* Problem requirements *
Write out nothing except the lines running from the one containing "You are a GUI" to the last line of the data, exactly as they stand.

═════ Working data ═════

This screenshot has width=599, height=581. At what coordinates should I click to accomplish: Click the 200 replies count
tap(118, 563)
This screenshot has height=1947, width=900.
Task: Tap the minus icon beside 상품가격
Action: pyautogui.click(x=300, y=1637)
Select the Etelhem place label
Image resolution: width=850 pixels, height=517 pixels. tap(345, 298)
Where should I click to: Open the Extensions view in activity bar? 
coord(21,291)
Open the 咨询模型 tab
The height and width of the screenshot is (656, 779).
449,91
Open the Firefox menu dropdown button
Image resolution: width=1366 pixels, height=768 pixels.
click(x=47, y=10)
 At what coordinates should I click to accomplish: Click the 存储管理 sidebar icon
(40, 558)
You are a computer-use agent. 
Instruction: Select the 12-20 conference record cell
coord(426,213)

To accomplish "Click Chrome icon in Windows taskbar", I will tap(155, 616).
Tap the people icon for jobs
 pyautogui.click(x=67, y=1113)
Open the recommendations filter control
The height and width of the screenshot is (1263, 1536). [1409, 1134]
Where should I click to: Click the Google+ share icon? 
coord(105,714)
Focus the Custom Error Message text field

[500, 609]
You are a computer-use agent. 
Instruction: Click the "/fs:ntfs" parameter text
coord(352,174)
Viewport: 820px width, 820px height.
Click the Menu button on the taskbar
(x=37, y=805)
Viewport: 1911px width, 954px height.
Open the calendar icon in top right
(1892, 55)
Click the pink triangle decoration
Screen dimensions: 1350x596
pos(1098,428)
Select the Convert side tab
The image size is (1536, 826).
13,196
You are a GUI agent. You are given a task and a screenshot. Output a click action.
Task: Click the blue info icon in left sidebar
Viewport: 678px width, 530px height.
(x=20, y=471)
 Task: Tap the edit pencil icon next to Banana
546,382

═════

* Answer box *
You are a GUI agent. You are given a task and a screenshot. Output a click action.
Task: Click the blue info icon in left sidebar
Viewport: 678px width, 530px height.
(x=20, y=471)
 Task: Tap the edit pencil icon next to Banana
546,382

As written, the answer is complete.